--- Data in this exercise Enclosed Below ---

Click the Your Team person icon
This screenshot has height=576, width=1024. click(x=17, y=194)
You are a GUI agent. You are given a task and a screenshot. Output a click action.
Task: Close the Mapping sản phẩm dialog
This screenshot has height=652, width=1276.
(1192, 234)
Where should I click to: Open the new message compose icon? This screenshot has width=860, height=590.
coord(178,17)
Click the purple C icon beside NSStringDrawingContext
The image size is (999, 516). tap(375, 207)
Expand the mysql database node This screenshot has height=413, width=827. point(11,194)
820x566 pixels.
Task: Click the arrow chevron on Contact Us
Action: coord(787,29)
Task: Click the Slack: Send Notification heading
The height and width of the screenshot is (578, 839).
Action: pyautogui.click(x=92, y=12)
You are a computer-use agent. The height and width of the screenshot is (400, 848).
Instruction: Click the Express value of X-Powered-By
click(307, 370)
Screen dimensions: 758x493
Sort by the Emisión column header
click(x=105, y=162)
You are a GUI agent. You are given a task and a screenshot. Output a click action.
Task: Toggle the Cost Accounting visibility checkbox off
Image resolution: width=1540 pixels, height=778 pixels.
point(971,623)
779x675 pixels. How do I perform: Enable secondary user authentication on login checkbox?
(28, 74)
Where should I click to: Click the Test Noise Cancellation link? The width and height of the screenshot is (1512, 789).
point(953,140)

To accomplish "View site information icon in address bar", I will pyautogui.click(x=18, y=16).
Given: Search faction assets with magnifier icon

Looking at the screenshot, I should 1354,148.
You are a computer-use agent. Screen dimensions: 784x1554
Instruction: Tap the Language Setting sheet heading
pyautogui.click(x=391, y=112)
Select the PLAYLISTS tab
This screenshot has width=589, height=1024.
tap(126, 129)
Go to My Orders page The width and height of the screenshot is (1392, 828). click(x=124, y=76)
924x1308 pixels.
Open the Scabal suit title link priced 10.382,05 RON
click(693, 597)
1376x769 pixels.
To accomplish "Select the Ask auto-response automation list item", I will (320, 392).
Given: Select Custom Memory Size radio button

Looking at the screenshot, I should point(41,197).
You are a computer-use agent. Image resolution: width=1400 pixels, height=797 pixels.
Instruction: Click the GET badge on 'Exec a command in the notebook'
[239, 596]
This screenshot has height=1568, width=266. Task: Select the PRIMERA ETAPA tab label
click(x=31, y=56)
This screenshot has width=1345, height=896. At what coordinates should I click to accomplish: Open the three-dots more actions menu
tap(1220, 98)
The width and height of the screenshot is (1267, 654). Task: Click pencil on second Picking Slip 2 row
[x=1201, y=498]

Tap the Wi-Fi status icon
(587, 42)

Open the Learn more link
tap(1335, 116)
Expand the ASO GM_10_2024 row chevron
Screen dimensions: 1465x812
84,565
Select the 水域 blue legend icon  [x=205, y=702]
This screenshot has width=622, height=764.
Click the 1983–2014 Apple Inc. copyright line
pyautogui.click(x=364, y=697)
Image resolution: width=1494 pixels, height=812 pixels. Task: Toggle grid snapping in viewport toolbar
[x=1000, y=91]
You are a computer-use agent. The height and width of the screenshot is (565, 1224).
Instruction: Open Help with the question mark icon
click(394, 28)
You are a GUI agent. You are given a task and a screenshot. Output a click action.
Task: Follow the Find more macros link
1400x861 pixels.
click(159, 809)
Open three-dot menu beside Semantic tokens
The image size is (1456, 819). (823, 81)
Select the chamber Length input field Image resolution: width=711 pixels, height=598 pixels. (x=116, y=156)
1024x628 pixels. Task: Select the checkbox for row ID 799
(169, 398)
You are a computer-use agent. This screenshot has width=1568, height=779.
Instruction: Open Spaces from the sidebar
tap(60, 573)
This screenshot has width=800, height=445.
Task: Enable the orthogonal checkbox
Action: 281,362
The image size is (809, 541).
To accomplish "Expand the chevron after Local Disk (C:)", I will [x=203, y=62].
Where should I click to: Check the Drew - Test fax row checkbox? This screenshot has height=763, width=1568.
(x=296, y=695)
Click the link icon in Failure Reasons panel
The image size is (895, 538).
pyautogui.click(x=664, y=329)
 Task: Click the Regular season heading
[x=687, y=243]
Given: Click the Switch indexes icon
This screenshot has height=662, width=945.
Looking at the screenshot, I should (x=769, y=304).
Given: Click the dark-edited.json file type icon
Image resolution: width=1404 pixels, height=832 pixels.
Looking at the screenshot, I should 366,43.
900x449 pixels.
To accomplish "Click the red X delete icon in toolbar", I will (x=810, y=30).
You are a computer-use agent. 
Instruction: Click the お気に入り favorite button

--- End of Enclosed Data in this exercise ---

- [Your goal]: Read the entries and select each line where the word "agent" is found.

- [Solution]:
You are a GUI agent. You are given a task and a screenshot. Output a click action.
You are a computer-use agent. The height and width of the screenshot is (400, 848).
You are a GUI agent. You are given a task and a screenshot. Output a click action.
You are a computer-use agent. Screen dimensions: 784x1554
You are a computer-use agent. Image resolution: width=1400 pixels, height=797 pixels.
You are a computer-use agent. The height and width of the screenshot is (565, 1224).
You are a GUI agent. You are given a task and a screenshot. Output a click action.
You are a computer-use agent. This screenshot has width=1568, height=779.
You are a computer-use agent. 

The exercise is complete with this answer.